Remember the sinking feeling in the pit of your stomach when you made a really bad choice in life? Something you knew, as you where doing it, would all go bad?
To my deep regret, after lots of pleading and begging, I let the young gentlemen from our last post borrow a pair of Riedel glasses to aid in his anticipated romantic liaison. Bad move – really, really bad move on my part. Just how bad it was going to get, I had no idea. But I had that sinking feeling as I agreed to lend them out.
Sunday morning I got a phone call asking where he could buy some of these wonderful glasses – he hadn’t been able to find any quite the same thing at the nearby dollar store. Having at that point only downed one cup of coffee and it still being rather early in the day, I didn’t pick up on the subtle messages being sent. I gave him the names of a few shops where he could find said glasses. Before I could ask him how the wine pairing with the object of his amorous desire went, the phone went dead.

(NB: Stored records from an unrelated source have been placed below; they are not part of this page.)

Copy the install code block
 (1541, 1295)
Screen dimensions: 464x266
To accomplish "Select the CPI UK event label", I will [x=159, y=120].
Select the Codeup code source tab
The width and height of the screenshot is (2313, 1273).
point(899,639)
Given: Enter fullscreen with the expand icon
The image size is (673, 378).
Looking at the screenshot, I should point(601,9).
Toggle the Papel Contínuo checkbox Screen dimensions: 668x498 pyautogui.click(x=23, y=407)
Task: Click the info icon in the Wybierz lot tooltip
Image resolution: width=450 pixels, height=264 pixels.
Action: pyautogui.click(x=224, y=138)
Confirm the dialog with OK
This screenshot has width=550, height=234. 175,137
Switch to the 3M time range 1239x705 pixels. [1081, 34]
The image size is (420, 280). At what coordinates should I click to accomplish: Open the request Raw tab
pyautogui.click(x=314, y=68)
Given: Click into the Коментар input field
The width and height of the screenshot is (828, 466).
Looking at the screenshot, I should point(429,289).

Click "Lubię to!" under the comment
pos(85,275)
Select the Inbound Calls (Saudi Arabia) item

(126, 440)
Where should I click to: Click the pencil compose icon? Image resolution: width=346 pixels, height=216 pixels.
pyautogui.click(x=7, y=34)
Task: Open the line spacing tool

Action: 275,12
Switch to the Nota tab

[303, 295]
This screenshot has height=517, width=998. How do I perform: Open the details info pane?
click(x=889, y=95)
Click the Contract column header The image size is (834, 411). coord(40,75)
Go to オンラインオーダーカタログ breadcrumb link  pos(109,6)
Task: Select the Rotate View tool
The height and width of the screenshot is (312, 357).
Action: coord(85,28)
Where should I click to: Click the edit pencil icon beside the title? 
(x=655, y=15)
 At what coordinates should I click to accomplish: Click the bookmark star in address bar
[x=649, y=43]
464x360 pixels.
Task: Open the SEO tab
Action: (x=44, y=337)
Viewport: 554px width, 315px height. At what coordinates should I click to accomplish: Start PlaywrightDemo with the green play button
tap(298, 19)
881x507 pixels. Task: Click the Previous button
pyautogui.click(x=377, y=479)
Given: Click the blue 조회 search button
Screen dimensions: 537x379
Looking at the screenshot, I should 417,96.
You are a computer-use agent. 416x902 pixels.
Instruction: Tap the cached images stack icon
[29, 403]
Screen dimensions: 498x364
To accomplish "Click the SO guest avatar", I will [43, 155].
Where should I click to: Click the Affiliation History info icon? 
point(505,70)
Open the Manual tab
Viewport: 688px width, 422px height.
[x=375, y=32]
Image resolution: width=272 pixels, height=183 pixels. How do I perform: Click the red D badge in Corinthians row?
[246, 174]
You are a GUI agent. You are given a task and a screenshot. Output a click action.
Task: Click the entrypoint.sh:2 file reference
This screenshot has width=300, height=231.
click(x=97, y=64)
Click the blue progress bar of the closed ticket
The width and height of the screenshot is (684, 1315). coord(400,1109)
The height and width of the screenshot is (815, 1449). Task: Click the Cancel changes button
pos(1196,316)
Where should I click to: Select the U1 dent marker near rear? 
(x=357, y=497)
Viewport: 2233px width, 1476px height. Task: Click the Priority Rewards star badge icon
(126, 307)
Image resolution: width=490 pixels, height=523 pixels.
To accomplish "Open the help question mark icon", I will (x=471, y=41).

Half way through my second cup of coffee, a voice mail arrived. Something was wrong with the glasses. I knew it would all become frighteningly self-evident soon. I was thinking of all the evil, nasty jobs I could give this guy when he next came onto my crew as a movie greensman. Digging ditches in a filthy, smelly swamp was the first thought that came to mind. I’ll forego mentioning some of the ones that came later.
A few hours later, the phone rang. Would I be home for a while? The young man wanted to return my wine glasses and two-stage corkscrew. All my evil thoughts dissipated. How little I knew.
He arrived carrying a Riedel box containing a brand new glass. I took one glance at the other glass and my worst fears were realized. Bright red lipstick – the brightest red lipstick I’ve ever seen. Now I know lipstick on crystal is hard to remove without using some form of nasty cleaning stuff, but this lipstick must be part Crazy Glue. It will just not come off.
His wallet – as he showed me – was empty. He’d already cashed in his beer cans, gathered up all his spare change, and borrowed some money from his mom to avoid the wrath he knew was coming his way. After beating on his head and shoulders for a while, he agreed another glass would becoming my way soon – not in the next ten minutes like I wanted, but by the end of the week. My visions of sending him into swamps became more focused.
Please, if there is any one who can tell me how to get the lipstick off, I would be grateful. If it involves a dishwasher, I’m out of luck as I am the dishwasher here. Meanwhile the red-rimmed glass sits on the counter.
Okay, so is this where I get to say “I told you so”? No, of course not! When Frank announced he was going to actually loan out prized glasses, I merely made a mild mannered comment. “Oh, it rather surprises me that you’d agree.” What self-control – on my part, not his. He is, after all, the one who agreed.
Now you have to understand Frank’s hatred of lipstick is… intense. Lipstick of any colour has been know to send him into a tirade usually prefaced by something along the lines of “Don’t they know it’s whale blubber they’re putting on my glasses?” Red lipstick? You get the picture.
For now, I’ll content myself to surreptitiously smiling every time I see the red-rimmed glass perched regally on the counter. Mind you, I do have a interior designer friend who is well known for her love of using everyday objects to create unique, artsy accent pieces like lampshades or sculptured plant pots or picture frames. Perhaps I’ll pop by with some old lipstick tubes. After all, Frank’s birthday is just around the corner.